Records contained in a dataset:
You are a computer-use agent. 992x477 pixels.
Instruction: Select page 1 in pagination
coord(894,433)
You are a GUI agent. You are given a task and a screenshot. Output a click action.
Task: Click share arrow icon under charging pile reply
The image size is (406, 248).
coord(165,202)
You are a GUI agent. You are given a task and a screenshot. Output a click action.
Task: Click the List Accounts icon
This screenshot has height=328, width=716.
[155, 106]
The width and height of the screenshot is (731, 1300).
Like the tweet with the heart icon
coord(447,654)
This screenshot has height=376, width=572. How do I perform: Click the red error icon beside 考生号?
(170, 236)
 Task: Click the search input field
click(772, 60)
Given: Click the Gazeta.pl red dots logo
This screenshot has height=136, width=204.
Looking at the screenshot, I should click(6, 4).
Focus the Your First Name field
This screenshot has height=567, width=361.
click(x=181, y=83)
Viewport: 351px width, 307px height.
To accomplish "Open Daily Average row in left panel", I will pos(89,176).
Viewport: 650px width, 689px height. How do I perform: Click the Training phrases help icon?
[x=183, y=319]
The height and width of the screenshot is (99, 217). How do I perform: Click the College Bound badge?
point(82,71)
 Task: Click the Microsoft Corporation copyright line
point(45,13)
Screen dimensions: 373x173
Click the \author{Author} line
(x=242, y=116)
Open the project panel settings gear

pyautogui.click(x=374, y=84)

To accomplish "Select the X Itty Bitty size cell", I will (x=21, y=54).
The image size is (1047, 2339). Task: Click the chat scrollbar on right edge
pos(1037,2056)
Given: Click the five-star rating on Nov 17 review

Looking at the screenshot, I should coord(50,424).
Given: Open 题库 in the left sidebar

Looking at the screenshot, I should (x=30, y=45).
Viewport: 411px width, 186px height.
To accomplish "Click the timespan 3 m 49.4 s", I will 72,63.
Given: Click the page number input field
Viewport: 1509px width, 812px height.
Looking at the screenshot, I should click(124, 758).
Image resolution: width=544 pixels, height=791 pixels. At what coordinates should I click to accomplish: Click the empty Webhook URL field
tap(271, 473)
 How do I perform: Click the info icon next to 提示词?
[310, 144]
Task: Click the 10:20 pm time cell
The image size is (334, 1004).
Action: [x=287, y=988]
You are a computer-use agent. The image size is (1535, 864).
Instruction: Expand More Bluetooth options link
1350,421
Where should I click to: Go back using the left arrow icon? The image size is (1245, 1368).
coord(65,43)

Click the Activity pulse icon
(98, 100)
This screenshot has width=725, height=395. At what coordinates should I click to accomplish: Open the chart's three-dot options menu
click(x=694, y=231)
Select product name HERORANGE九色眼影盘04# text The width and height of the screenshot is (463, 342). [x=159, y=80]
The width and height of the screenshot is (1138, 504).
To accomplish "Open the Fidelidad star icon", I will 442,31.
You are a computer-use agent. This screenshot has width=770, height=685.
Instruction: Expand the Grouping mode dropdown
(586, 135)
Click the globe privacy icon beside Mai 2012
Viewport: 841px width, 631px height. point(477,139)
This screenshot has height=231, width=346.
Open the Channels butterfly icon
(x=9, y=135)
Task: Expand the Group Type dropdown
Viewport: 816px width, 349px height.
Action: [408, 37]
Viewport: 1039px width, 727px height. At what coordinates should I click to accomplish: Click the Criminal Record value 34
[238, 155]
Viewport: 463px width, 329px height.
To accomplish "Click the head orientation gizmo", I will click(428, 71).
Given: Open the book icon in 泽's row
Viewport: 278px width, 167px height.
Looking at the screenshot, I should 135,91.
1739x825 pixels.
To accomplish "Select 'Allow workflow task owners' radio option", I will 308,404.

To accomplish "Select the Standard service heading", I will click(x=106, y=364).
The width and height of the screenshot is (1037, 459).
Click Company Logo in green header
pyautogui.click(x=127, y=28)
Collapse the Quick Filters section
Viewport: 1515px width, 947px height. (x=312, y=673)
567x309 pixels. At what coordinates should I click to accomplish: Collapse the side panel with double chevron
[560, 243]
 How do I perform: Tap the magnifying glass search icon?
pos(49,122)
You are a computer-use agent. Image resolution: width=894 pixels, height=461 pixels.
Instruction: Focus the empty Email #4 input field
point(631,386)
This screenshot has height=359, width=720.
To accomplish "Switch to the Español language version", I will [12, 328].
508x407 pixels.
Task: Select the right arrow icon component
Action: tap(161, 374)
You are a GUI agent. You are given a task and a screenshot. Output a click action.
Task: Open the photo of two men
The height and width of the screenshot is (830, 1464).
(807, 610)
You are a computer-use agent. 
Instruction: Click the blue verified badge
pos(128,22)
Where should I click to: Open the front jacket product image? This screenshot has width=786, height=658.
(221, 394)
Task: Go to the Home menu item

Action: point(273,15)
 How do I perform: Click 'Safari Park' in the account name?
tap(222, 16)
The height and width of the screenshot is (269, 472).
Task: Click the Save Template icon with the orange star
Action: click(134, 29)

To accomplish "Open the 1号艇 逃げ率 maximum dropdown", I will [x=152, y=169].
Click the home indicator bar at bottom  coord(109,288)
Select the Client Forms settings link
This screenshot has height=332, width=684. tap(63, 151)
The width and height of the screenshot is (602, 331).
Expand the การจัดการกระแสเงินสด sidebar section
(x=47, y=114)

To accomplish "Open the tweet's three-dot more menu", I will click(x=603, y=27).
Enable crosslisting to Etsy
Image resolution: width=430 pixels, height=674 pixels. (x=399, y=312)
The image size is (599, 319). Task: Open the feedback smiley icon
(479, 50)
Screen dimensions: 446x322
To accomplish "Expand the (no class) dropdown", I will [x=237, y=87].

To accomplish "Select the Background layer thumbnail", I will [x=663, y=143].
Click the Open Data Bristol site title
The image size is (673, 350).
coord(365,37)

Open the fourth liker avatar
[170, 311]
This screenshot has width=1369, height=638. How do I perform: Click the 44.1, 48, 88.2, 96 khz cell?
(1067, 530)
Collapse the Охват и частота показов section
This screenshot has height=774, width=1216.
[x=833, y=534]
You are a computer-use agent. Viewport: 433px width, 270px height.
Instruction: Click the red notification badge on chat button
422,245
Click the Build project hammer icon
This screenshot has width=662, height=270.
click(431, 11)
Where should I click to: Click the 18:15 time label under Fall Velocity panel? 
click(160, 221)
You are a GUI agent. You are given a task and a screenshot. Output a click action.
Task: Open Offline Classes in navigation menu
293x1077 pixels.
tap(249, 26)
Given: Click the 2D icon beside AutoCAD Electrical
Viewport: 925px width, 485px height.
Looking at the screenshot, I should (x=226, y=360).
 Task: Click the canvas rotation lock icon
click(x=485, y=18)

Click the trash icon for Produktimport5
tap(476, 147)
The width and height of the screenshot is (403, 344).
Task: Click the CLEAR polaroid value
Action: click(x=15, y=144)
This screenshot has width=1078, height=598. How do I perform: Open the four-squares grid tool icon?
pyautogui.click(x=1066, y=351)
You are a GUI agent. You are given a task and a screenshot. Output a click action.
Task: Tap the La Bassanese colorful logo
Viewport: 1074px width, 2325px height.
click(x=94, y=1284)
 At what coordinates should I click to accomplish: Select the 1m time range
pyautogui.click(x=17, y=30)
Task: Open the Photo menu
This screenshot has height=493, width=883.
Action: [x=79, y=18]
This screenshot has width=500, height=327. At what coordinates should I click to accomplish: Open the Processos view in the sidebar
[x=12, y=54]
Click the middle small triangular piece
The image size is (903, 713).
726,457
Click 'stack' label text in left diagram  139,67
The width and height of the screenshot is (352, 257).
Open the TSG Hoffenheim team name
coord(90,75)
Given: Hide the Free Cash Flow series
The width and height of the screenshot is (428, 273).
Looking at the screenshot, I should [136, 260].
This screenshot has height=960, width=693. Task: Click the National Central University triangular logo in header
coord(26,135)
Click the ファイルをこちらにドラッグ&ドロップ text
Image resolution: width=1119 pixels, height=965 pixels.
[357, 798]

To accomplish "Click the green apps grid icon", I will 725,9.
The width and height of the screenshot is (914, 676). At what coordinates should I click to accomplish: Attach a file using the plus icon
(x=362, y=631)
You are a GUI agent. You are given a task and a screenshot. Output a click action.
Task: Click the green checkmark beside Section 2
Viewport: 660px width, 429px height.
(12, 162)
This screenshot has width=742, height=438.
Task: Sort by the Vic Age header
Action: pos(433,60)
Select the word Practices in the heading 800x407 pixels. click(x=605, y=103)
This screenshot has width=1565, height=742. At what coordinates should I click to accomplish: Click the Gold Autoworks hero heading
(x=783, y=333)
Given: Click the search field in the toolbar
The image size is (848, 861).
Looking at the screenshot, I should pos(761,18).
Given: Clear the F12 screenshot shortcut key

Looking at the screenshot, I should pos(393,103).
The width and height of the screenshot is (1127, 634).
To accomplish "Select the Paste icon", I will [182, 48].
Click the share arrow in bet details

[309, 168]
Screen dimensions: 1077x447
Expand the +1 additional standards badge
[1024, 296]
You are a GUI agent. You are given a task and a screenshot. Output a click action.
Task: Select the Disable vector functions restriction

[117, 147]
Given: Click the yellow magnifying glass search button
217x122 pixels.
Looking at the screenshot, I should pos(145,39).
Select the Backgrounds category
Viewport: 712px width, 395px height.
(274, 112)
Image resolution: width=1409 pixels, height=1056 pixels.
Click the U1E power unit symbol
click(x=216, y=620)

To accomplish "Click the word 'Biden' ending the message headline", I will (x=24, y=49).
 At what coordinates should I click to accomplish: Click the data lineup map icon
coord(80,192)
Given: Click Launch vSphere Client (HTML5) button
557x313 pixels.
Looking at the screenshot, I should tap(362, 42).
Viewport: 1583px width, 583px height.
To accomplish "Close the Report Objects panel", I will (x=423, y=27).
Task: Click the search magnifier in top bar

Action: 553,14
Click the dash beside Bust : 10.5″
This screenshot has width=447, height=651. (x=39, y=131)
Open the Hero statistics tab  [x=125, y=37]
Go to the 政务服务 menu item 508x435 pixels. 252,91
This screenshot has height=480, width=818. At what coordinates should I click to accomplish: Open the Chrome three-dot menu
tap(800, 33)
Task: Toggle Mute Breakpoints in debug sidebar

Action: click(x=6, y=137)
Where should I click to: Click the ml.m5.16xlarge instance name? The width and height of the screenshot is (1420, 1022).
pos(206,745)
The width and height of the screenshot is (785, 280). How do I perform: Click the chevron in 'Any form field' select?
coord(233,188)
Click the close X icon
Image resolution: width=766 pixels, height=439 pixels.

**Your instructions:** Would you copy every line of the entries in which "word" appears?

**Written response:**
Select the word Practices in the heading 800x407 pixels. click(x=605, y=103)
To accomplish "Click the word 'Biden' ending the message headline", I will (x=24, y=49).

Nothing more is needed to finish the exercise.